:: Task directions ::
Please show every line from the entries that carries the word "computer".

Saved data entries
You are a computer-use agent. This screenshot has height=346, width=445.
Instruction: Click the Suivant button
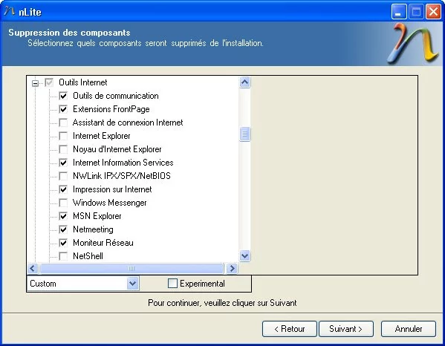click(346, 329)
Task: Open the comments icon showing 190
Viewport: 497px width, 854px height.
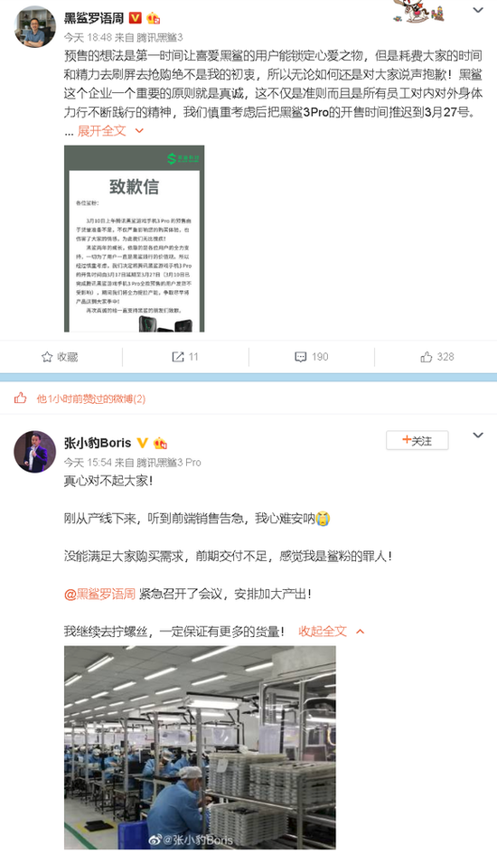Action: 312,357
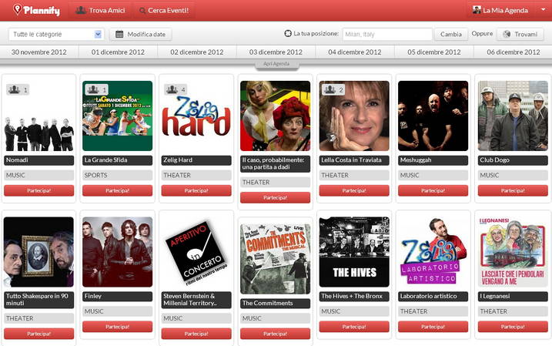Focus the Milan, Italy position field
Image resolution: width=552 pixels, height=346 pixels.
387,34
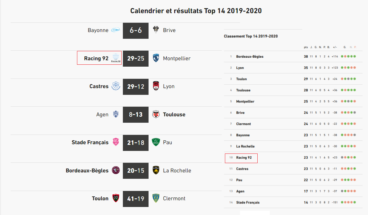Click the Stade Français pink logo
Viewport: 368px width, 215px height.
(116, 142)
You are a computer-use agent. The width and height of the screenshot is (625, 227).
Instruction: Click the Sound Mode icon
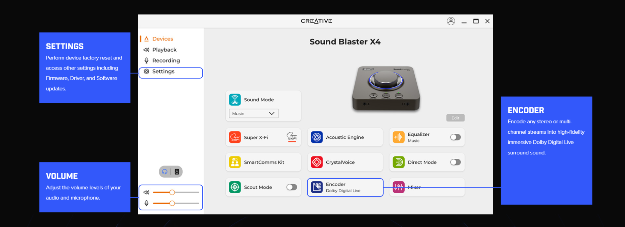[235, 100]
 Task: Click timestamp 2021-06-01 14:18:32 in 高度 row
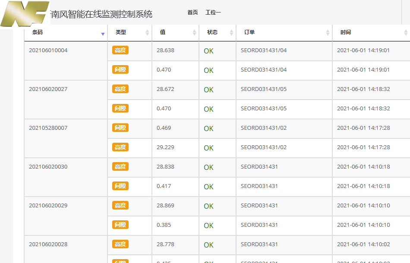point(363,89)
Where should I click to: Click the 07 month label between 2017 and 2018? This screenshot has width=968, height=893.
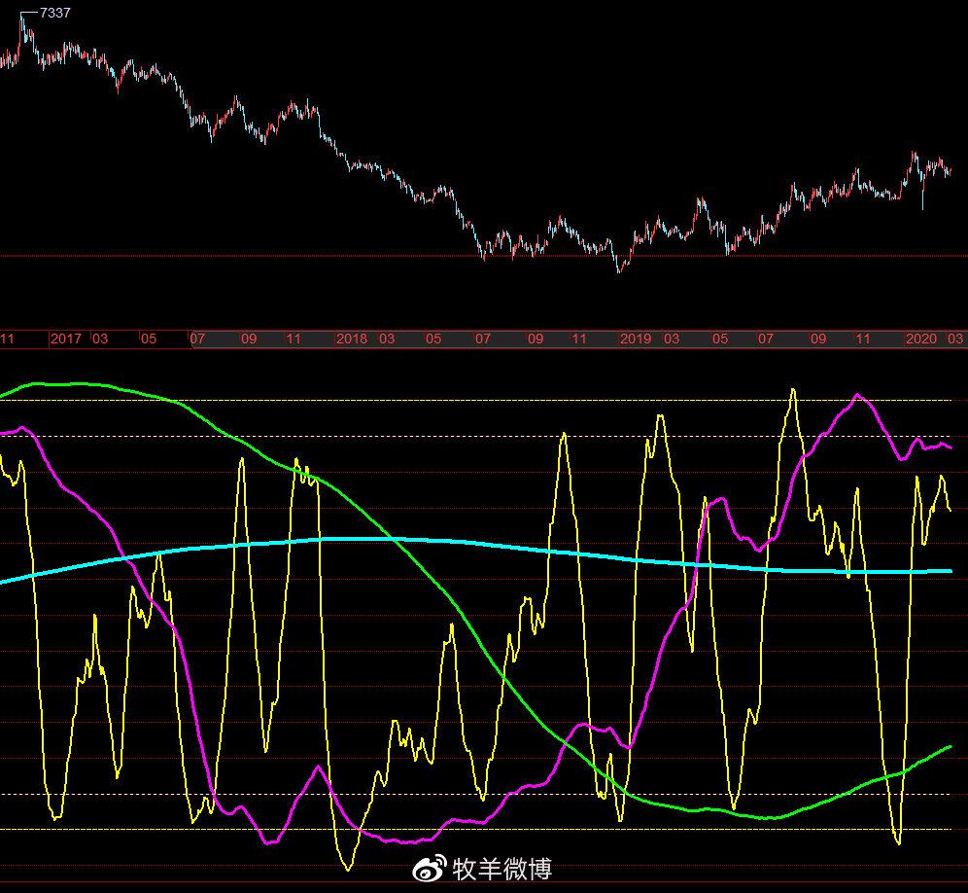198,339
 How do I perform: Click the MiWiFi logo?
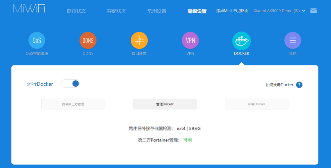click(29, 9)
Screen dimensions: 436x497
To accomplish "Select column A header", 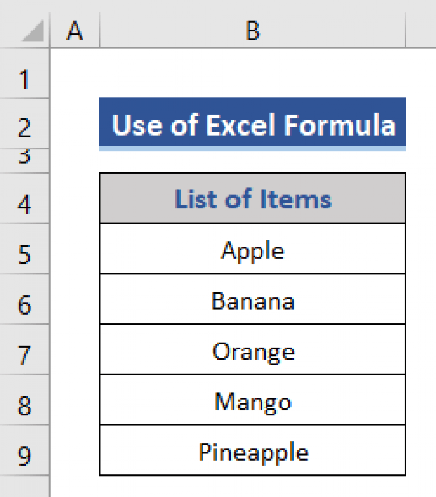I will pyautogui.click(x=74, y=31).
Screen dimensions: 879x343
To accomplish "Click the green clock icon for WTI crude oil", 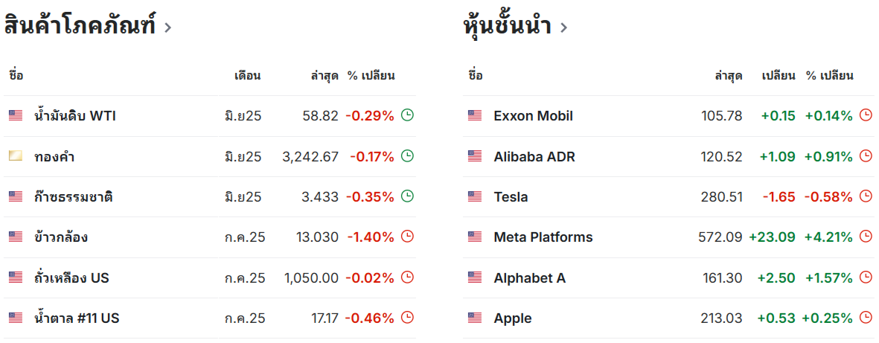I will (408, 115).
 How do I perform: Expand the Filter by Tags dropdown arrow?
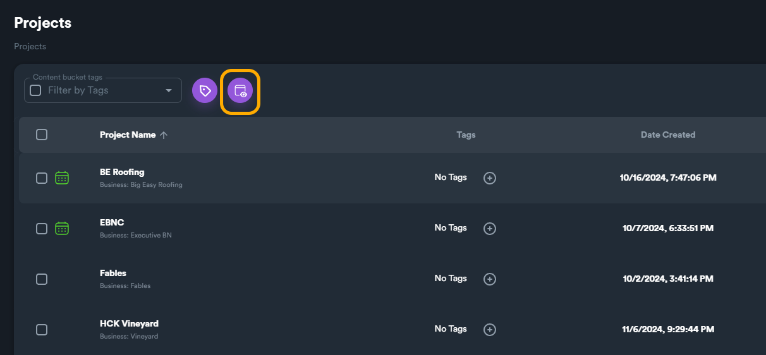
...
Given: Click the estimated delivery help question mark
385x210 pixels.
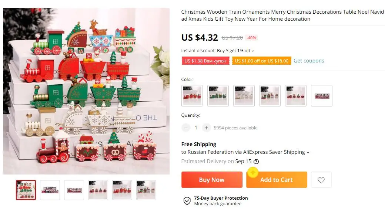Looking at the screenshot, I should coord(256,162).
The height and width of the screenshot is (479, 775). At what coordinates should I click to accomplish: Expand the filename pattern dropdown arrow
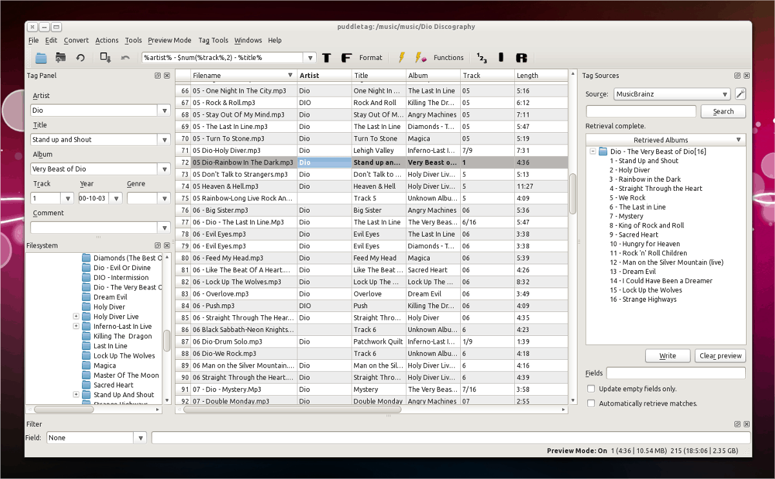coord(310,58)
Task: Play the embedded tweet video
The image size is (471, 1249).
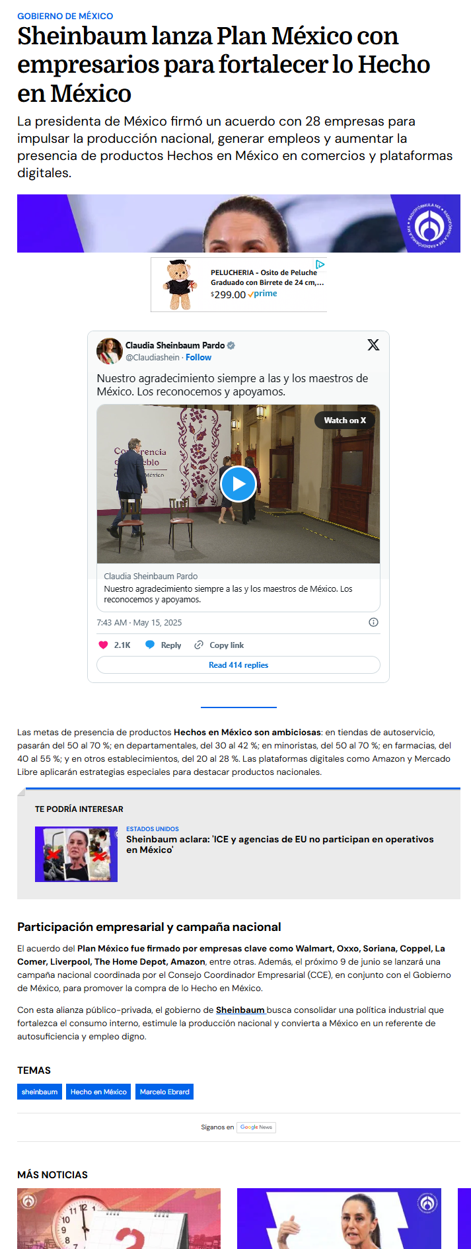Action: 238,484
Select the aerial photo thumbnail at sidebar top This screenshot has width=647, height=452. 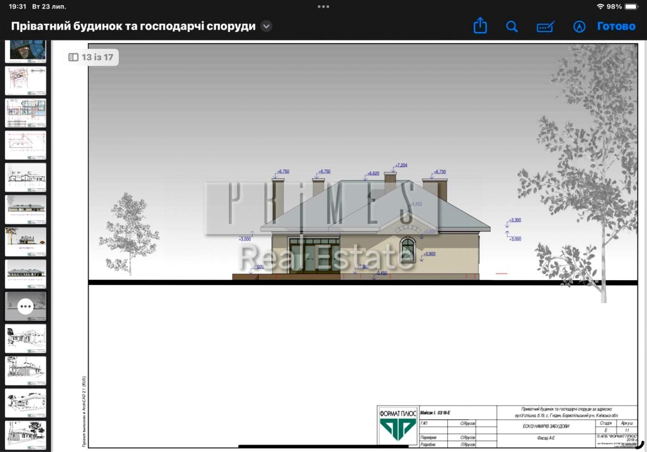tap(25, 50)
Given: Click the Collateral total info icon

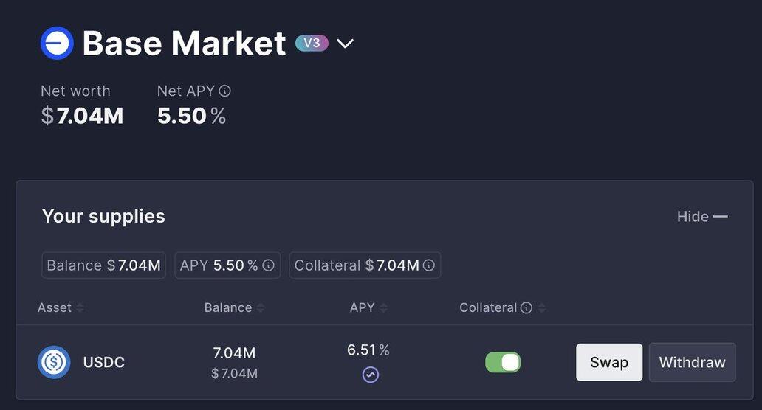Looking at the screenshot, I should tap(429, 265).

:: Solution ::
You are a computer-use agent. This screenshot has height=346, width=445.
You are a computer-use agent. The width and height of the screenshot is (625, 227).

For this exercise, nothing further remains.